Saudi women get into a taxi at a street in the Saudi capital Riyadh on September 28, 2017.
FAYEZ NURELDINE AFP/Getty Images

These legal barriers impose a significant economic cost.

By Rachel Vogelstein
September 28, 2017

Women in Saudi Arabia are rightfully celebrating the issuance of a royal decree lifting the female driving ban that has long symbolized their oppression in the kingdom. This hard-won breakthrough followed more than two decades of activism in the country, from the driving demonstration led by 40 courageous women in the 1990s, to more recent protests in the streets in 2011 and 2013.

This policy shift is animated less by a growing commitment to women’s rights and more by rank economic considerations: As oil prices go down, Saudi leaders have sought to implement a new economic program to shift from an oil-based economy into a modern one, and officials in Riyadh, Saudi Arabia have calculated that growing women’s participation in the labor force will fuel such a transformation.

This is an economic bet that is sure to pay off: In a country where women earn more than half of college and graduate degrees, but only comprise 20% of the workforce, Saudi Arabia has left the economic potential of nearly half of its population on the table.

Yet to improve women’s economic participation in Saudi Arabia, perhaps even more significant than the right to drive is ending the system of male guardianship that remains on the books. Under this legal regime, women are functionally equivalent to minors, unable to open a bank account, start certain businesses, apply for a passport, or travel abroad without the permission of a male relative—all rights that are fundamental to conducting business.

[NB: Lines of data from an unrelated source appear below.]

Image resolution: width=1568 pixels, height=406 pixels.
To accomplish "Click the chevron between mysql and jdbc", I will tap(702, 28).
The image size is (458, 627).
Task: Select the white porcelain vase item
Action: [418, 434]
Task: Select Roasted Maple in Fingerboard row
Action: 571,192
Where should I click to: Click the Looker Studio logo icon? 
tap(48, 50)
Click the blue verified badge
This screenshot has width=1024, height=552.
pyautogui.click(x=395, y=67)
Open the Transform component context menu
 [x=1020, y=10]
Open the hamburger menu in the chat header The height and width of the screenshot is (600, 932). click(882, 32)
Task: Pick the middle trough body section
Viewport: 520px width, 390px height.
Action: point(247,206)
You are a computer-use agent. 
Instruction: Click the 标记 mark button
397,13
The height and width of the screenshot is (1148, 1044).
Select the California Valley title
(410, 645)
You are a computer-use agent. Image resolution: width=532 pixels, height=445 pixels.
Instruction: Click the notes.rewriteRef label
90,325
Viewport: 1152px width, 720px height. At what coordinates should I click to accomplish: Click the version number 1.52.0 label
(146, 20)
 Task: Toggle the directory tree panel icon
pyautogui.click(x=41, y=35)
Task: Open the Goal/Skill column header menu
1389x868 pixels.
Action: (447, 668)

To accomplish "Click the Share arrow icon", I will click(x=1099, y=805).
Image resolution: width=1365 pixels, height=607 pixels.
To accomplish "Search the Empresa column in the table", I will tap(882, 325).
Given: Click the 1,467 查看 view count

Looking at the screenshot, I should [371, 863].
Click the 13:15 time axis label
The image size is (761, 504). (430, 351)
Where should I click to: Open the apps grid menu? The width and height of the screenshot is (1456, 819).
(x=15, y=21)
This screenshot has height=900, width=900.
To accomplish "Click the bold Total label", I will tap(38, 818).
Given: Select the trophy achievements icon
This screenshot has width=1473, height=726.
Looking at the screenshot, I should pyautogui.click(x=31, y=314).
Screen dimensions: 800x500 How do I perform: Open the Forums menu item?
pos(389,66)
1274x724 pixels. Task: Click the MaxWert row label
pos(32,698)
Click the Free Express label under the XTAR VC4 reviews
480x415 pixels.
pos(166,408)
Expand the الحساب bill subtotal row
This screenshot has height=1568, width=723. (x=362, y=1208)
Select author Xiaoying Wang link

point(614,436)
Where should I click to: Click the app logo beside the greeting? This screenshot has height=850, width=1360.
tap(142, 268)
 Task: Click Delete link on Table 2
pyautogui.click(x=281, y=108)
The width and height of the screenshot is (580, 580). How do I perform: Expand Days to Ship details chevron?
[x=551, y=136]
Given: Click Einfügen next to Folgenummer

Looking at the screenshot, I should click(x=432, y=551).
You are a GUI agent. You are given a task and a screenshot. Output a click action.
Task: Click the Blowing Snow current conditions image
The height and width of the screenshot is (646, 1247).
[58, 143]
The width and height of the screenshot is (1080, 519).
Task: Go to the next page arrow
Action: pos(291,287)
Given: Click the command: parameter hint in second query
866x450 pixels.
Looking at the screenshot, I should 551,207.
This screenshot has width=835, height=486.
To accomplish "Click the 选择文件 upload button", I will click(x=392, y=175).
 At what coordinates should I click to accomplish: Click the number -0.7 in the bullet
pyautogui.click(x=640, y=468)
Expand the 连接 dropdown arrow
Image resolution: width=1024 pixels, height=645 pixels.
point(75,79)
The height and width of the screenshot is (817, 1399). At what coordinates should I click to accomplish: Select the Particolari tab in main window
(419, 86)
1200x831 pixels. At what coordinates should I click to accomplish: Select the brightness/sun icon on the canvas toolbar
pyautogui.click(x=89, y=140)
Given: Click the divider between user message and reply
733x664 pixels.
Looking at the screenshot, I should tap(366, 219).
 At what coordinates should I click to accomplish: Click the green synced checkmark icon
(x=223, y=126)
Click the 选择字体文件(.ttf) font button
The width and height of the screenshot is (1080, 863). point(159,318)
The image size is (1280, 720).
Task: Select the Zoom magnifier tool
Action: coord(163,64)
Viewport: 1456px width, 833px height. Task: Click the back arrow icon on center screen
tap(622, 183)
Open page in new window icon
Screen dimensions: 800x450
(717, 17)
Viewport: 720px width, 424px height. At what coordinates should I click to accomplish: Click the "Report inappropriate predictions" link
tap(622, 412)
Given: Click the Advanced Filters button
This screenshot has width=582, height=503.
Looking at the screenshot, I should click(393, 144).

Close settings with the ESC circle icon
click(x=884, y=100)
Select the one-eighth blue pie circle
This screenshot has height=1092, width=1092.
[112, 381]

And while Saudi Arabia’s former ban on women drivers long rendered it a global outlier, other legal barriers to women’s economic participation in the kingdom are far more widespread than most recognize. According to the World Bank, women face gender-based job restrictions in 100 economies around the world, from spousal consent requirements for employment, to restrictions on property ownership, to the inability to sign a contract. In some countries (including France, Japan, Madagascar, Argentina, and Pakistan, among others), women are prohibited from performing traditionally “male” jobs or limited to certain hours, reducing their productivity and earnings; in others, women face discrimination in obtaining access to credit, thereby limiting their ability to start and grow businesses. These legal barriers exist in every region of the world, including in developed economies: Russia, for example, forbids women from employment in 456 specific occupations, from driving a subway to woodworking, and gender-based job restrictions remain in legal codes from France to Japan.

Thus, while Saudi Arabia’s driving ban has long captured the world’s attention as a marker of women’s subjugation, thousands of other laws limiting women’s ability to participate in the economy remain in place in nations around the world. As the Saudi government is beginning to recognize, these legal barriers impose a significant economic cost: Analyses from the International Monetary Fund and the Organization for Economic Cooperation and Development have long established a link between women’s labor force participation and economic growth. The private sector has documented this connection as well: One study from the McKinsey Global Institute concluded that closing gender gaps between women and men in the economy—including by eliminating legal barriers to women’s work—could add an estimated $12 trillion in global gross domestic product by 2025.

 

Some may argue that legal reform for women is inevitable, pointing to liberalization of laws in Saudi Arabia and elsewhere as signs of progress driven by economic realities that are impossible to ignore. But in light of the economic payoff at stake, the pace of change remains far too slow: After all, it took almost three decades of activism before the kingdom’s driving ban was removed, and legal restrictions in other countries have been on the books far longer than that. Others may caution that legal reform will go unheeded in countries where strong cultural norms undermine women’s ability to work in certain professions, or at all. However, even where implementation of gender equality laws remains an ongoing challenge, research shows a substantial link between stronger legal rights for women and economic development.

At a time when the global economy is struggling to emerge from an economic downturn that has roiled markets and capitals around the world, we can no longer afford to limit the economic potential of half the population—in Saudi Arabia, or anywhere else. All nations should recognize what the Saudis finally have: Women drive economic growth—and it is long past time for every nation to level the legal playing field and put them behind the wheel.

Rachel Vogelstein is the Douglas Dillon Senior Fellow at the Council on Foreign Relations.